#### [YOUR TASK]
Output each entry exactly as written.

#### [DATA]
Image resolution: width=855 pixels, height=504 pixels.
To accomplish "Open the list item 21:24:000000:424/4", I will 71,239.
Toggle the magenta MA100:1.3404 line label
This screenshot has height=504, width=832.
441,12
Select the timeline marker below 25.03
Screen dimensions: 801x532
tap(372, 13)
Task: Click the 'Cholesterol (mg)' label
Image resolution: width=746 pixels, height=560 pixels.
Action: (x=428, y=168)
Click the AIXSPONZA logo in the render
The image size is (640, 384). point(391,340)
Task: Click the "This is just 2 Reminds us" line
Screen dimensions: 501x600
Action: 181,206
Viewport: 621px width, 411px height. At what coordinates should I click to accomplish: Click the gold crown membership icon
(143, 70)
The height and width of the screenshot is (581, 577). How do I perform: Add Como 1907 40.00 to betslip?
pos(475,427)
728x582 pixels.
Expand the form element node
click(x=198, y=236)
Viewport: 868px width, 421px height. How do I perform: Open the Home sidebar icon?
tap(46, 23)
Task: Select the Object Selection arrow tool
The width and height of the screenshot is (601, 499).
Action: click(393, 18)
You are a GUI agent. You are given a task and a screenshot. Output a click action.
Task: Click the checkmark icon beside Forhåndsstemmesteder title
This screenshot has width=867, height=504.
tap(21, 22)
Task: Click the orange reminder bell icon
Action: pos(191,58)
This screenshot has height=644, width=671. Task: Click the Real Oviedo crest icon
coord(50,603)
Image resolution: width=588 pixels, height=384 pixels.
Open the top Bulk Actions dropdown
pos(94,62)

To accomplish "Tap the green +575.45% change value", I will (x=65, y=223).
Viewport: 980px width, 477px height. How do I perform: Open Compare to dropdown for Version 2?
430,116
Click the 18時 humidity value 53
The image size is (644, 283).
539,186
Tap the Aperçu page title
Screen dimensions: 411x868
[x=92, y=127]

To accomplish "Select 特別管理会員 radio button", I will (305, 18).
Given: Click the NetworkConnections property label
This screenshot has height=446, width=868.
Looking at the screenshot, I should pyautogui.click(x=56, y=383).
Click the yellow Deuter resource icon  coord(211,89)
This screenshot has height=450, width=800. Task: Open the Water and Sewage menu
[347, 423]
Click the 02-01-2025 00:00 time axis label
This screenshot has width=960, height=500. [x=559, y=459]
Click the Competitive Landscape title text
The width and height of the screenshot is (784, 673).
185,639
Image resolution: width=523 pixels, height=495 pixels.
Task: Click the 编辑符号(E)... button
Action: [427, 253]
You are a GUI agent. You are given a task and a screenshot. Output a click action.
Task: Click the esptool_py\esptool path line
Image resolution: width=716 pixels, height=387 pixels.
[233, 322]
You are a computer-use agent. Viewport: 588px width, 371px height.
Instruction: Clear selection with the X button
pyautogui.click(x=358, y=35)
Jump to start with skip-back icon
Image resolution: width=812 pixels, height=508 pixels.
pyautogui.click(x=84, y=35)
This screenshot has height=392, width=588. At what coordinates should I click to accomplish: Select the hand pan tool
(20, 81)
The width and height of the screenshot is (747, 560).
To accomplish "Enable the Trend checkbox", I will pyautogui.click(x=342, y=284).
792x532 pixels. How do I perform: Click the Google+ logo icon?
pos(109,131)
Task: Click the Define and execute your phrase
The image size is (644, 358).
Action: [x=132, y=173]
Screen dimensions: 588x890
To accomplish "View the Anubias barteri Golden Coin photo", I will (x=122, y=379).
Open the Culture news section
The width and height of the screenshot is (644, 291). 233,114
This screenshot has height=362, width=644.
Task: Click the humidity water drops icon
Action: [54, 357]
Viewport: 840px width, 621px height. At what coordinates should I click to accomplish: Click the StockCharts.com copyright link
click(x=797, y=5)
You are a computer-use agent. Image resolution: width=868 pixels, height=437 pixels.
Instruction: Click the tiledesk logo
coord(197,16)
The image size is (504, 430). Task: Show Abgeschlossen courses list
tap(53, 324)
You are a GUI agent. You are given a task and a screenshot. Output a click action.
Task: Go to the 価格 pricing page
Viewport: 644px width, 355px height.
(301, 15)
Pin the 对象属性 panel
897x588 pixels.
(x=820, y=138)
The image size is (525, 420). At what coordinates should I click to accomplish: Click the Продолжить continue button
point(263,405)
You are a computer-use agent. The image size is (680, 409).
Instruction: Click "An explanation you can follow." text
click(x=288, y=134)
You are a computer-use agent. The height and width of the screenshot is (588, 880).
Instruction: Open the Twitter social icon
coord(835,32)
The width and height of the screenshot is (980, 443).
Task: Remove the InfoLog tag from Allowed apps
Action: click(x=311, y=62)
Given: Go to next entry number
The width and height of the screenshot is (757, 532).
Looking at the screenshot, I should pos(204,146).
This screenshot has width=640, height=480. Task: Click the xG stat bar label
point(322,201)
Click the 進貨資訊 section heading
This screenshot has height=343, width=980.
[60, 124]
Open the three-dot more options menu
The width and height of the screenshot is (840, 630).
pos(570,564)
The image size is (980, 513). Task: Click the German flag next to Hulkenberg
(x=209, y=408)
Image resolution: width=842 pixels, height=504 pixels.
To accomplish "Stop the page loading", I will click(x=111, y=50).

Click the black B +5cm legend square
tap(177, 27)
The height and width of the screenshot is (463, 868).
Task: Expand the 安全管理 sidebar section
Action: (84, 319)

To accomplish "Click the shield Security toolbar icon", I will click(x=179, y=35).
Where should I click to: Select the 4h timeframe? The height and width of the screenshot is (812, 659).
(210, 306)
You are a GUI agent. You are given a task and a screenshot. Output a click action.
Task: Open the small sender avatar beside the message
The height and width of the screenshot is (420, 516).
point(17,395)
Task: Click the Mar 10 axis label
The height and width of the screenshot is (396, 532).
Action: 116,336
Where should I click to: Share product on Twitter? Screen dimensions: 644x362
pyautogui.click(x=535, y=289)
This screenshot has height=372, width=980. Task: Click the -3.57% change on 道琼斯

#### [ANSWER BOX]
Image resolution: width=855 pixels, height=504 pixels.
To accomplish "Open the list item 21:24:000000:424/4", I will 71,239.
Toggle the magenta MA100:1.3404 line label
This screenshot has height=504, width=832.
441,12
Select the timeline marker below 25.03
Screen dimensions: 801x532
tap(372, 13)
Task: Click the 'Cholesterol (mg)' label
Image resolution: width=746 pixels, height=560 pixels.
Action: (x=428, y=168)
Click the AIXSPONZA logo in the render
The image size is (640, 384). point(391,340)
Task: Click the "This is just 2 Reminds us" line
Screen dimensions: 501x600
Action: 181,206
Viewport: 621px width, 411px height. At what coordinates should I click to accomplish: Click the gold crown membership icon
(143, 70)
The height and width of the screenshot is (581, 577). How do I perform: Add Como 1907 40.00 to betslip?
pos(475,427)
728x582 pixels.
Expand the form element node
click(x=198, y=236)
Viewport: 868px width, 421px height. How do I perform: Open the Home sidebar icon?
tap(46, 23)
Task: Select the Object Selection arrow tool
The width and height of the screenshot is (601, 499).
Action: click(393, 18)
You are a GUI agent. You are given a task and a screenshot. Output a click action.
Task: Click the checkmark icon beside Forhåndsstemmesteder title
This screenshot has width=867, height=504.
tap(21, 22)
Task: Click the orange reminder bell icon
Action: pos(191,58)
This screenshot has height=644, width=671. Task: Click the Real Oviedo crest icon
coord(50,603)
Image resolution: width=588 pixels, height=384 pixels.
Open the top Bulk Actions dropdown
pos(94,62)

To accomplish "Tap the green +575.45% change value", I will (x=65, y=223).
Viewport: 980px width, 477px height. How do I perform: Open Compare to dropdown for Version 2?
430,116
Click the 18時 humidity value 53
The image size is (644, 283).
539,186
Tap the Aperçu page title
Screen dimensions: 411x868
[x=92, y=127]

To accomplish "Select 特別管理会員 radio button", I will (305, 18).
Given: Click the NetworkConnections property label
This screenshot has height=446, width=868.
Looking at the screenshot, I should pyautogui.click(x=56, y=383).
Click the yellow Deuter resource icon  coord(211,89)
This screenshot has height=450, width=800. Task: Open the Water and Sewage menu
[347, 423]
Click the 02-01-2025 00:00 time axis label
This screenshot has width=960, height=500. [x=559, y=459]
Click the Competitive Landscape title text
The width and height of the screenshot is (784, 673).
185,639
Image resolution: width=523 pixels, height=495 pixels.
Task: Click the 编辑符号(E)... button
Action: [427, 253]
You are a GUI agent. You are given a task and a screenshot. Output a click action.
Task: Click the esptool_py\esptool path line
Image resolution: width=716 pixels, height=387 pixels.
[233, 322]
You are a computer-use agent. Viewport: 588px width, 371px height.
Instruction: Clear selection with the X button
pyautogui.click(x=358, y=35)
Jump to start with skip-back icon
Image resolution: width=812 pixels, height=508 pixels.
pyautogui.click(x=84, y=35)
This screenshot has height=392, width=588. At what coordinates should I click to accomplish: Select the hand pan tool
(20, 81)
The width and height of the screenshot is (747, 560).
To accomplish "Enable the Trend checkbox", I will pyautogui.click(x=342, y=284).
792x532 pixels. How do I perform: Click the Google+ logo icon?
pos(109,131)
Task: Click the Define and execute your phrase
The image size is (644, 358).
Action: [x=132, y=173]
Screen dimensions: 588x890
To accomplish "View the Anubias barteri Golden Coin photo", I will (x=122, y=379).
Open the Culture news section
The width and height of the screenshot is (644, 291). 233,114
This screenshot has height=362, width=644.
Task: Click the humidity water drops icon
Action: [54, 357]
Viewport: 840px width, 621px height. At what coordinates should I click to accomplish: Click the StockCharts.com copyright link
click(x=797, y=5)
You are a computer-use agent. Image resolution: width=868 pixels, height=437 pixels.
Instruction: Click the tiledesk logo
coord(197,16)
The image size is (504, 430). Task: Show Abgeschlossen courses list
tap(53, 324)
You are a GUI agent. You are given a task and a screenshot. Output a click action.
Task: Go to the 価格 pricing page
Viewport: 644px width, 355px height.
(301, 15)
Pin the 对象属性 panel
897x588 pixels.
(x=820, y=138)
The image size is (525, 420). At what coordinates should I click to accomplish: Click the Продолжить continue button
point(263,405)
You are a computer-use agent. The image size is (680, 409).
Instruction: Click "An explanation you can follow." text
click(x=288, y=134)
You are a computer-use agent. The height and width of the screenshot is (588, 880).
Instruction: Open the Twitter social icon
coord(835,32)
The width and height of the screenshot is (980, 443).
Task: Remove the InfoLog tag from Allowed apps
Action: click(x=311, y=62)
Given: Go to next entry number
The width and height of the screenshot is (757, 532).
Looking at the screenshot, I should pos(204,146).
This screenshot has width=640, height=480. Task: Click the xG stat bar label
point(322,201)
Click the 進貨資訊 section heading
This screenshot has height=343, width=980.
[60, 124]
Open the three-dot more options menu
The width and height of the screenshot is (840, 630).
pos(570,564)
The image size is (980, 513). Task: Click the German flag next to Hulkenberg
(x=209, y=408)
Image resolution: width=842 pixels, height=504 pixels.
To accomplish "Stop the page loading", I will click(x=111, y=50).

Click the black B +5cm legend square
tap(177, 27)
The height and width of the screenshot is (463, 868).
Task: Expand the 安全管理 sidebar section
Action: (84, 319)

To accomplish "Click the shield Security toolbar icon", I will click(x=179, y=35).
Where should I click to: Select the 4h timeframe? The height and width of the screenshot is (812, 659).
(210, 306)
You are a GUI agent. You are given a task and a screenshot. Output a click action.
Task: Open the small sender avatar beside the message
The height and width of the screenshot is (420, 516).
point(17,395)
Task: Click the Mar 10 axis label
The height and width of the screenshot is (396, 532).
Action: 116,336
Where should I click to: Share product on Twitter? Screen dimensions: 644x362
pyautogui.click(x=535, y=289)
This screenshot has height=372, width=980. Task: Click the -3.57% change on 道琼斯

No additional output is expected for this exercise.